++++ Task material

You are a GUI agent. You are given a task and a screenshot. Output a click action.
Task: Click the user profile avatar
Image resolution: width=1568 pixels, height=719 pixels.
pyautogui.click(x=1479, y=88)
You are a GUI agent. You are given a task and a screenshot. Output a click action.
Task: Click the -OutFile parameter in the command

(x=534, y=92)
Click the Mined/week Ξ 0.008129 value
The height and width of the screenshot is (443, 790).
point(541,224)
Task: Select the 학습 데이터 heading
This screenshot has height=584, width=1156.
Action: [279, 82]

++++++++
++++ Task material

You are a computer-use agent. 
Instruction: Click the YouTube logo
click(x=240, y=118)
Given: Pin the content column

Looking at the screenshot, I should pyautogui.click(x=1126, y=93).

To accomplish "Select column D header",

++++++++
++++ Task material

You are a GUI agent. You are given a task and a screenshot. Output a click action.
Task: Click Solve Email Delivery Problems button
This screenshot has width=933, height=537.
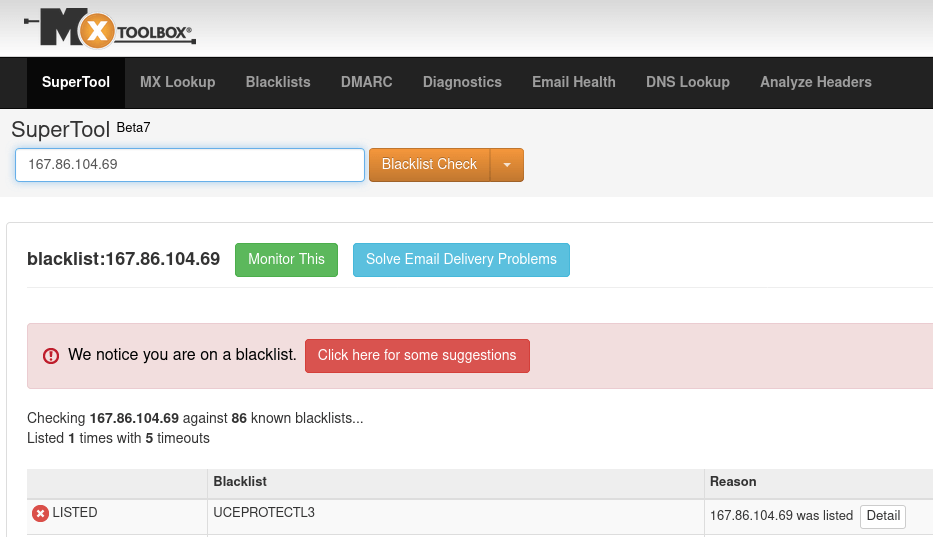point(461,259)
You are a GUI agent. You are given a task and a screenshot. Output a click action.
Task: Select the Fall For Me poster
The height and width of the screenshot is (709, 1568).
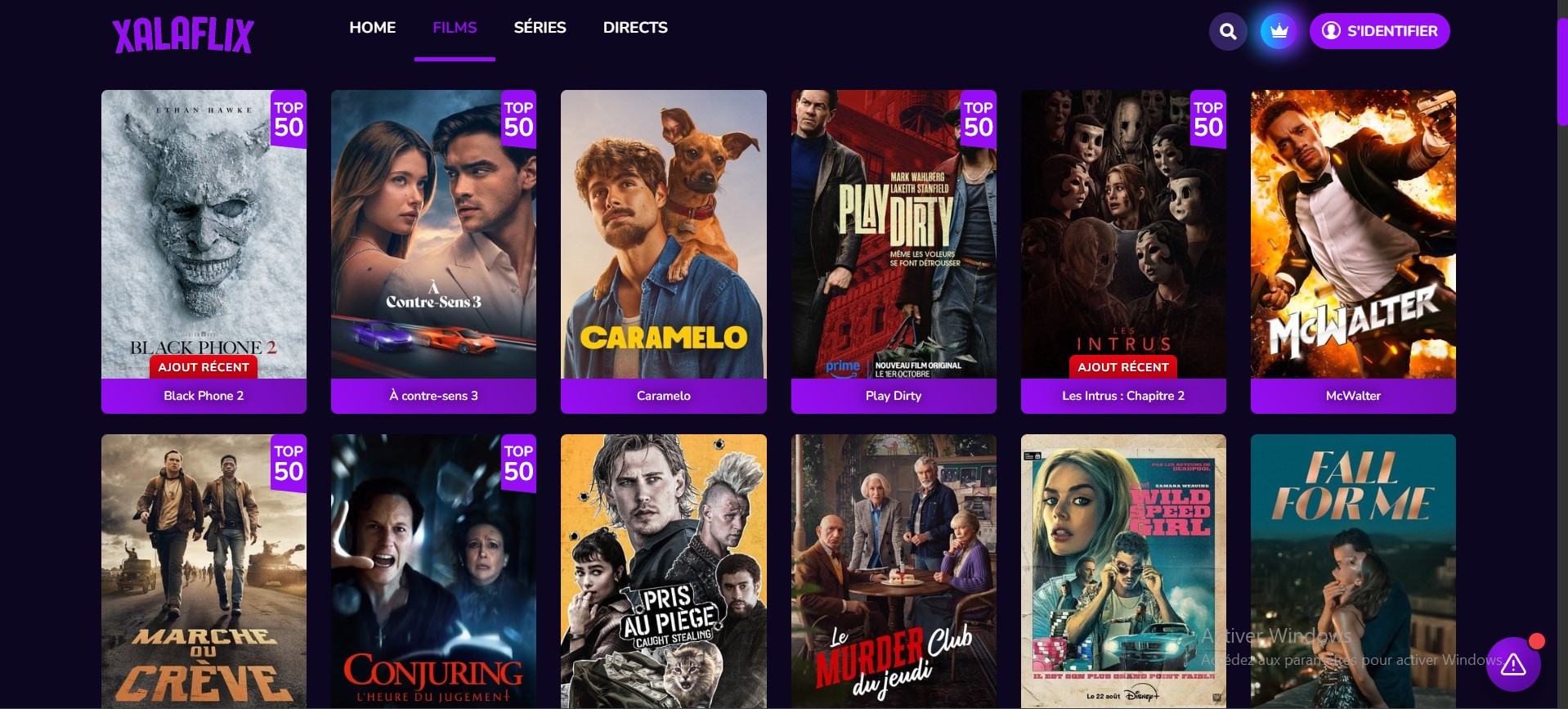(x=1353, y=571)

++++++++

§ Task brief
Extract each line in the items above that contains the word "Select".

§ Solution to the problem
Task: Select the 학습 데이터 heading
To accomplish "Select column D header",
Task: Select the Fall For Me poster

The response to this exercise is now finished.